-------- RECORD EXCERPTS --------
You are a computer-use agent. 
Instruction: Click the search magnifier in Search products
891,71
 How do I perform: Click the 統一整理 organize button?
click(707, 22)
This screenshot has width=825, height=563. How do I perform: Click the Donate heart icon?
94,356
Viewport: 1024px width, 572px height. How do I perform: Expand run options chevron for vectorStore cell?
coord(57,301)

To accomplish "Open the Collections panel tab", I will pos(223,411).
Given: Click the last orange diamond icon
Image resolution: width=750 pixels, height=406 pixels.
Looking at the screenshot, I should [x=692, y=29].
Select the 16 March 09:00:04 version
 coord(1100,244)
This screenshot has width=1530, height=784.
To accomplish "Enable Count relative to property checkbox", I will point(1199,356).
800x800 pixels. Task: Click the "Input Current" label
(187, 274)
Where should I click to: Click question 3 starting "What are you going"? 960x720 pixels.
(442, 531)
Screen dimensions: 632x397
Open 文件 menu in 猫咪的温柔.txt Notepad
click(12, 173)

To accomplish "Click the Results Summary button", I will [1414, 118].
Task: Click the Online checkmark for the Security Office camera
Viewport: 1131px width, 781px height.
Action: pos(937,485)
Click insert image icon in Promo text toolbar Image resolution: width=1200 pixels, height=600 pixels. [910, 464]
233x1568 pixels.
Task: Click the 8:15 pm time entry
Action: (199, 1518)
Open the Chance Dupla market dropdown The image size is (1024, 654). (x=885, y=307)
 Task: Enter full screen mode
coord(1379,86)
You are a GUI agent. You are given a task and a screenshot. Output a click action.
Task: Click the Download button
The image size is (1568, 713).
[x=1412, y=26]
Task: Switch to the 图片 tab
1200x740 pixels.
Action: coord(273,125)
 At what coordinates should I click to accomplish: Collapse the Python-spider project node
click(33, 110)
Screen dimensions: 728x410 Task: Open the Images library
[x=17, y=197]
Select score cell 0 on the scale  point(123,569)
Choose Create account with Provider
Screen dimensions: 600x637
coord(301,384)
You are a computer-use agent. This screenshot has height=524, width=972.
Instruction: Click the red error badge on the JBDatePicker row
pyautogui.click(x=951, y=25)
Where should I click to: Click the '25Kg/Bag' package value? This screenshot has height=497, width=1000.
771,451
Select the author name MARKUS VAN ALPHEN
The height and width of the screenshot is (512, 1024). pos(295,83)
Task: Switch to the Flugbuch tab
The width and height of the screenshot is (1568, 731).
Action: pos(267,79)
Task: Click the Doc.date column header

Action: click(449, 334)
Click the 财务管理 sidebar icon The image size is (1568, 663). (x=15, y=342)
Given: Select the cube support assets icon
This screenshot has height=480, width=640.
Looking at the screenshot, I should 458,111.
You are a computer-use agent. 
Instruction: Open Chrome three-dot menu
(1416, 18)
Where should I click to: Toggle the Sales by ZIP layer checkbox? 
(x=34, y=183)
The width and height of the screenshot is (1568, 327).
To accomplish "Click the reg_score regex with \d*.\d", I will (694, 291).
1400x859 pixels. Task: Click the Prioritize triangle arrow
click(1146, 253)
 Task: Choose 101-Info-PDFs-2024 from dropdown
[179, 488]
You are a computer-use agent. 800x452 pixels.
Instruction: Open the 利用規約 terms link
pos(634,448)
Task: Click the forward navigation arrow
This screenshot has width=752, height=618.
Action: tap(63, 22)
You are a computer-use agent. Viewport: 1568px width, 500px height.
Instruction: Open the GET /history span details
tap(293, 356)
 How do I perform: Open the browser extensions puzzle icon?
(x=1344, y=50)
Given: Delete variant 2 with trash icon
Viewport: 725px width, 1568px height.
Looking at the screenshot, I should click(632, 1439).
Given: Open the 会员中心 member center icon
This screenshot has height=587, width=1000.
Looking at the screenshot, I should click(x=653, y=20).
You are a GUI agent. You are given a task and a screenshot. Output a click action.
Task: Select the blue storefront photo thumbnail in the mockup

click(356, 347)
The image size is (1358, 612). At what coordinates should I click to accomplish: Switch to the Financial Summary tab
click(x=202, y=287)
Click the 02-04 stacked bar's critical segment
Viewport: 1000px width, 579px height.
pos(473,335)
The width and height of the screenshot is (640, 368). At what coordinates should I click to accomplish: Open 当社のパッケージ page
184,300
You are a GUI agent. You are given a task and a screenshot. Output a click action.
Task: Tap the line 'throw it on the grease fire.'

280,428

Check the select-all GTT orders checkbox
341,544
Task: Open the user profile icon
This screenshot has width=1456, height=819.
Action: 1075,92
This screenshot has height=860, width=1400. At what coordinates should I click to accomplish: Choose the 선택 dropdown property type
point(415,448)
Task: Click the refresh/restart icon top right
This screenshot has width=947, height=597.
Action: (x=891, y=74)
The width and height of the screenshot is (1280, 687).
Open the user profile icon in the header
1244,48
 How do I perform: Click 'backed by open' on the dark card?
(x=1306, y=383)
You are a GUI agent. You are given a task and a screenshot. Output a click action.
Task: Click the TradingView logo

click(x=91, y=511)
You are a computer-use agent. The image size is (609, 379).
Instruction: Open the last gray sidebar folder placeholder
--------
#### CHALLENGE:
Lay out the records in the stretch from the line containing "800x800 pixels. Task: Click" through the line containing "Action: pos(937,485)" as a two-column CSV with the header text,answer. Give one row per record, with each field in double quotes and any line breaks inside a field replaced by spaces.

#### SOLUTION TO THIS EXERCISE:
text,answer
"800x800 pixels. Task: Click the ""Input Current"" label","(187, 274)"
"Where should I click to: Click question 3 starting ""What are you going""? 960x720 pixels.","(442, 531)"
"Screen dimensions: 632x397 Open 文件 menu in 猫咪的温柔.txt Notepad","click(12, 173)"
"To accomplish ""Click the Results Summary button"",","I will [1414, 118]."
"Task: Click the Online checkmark for the Security Office camera Viewport: 1131px width, 781px height.","Action: pos(937,485)"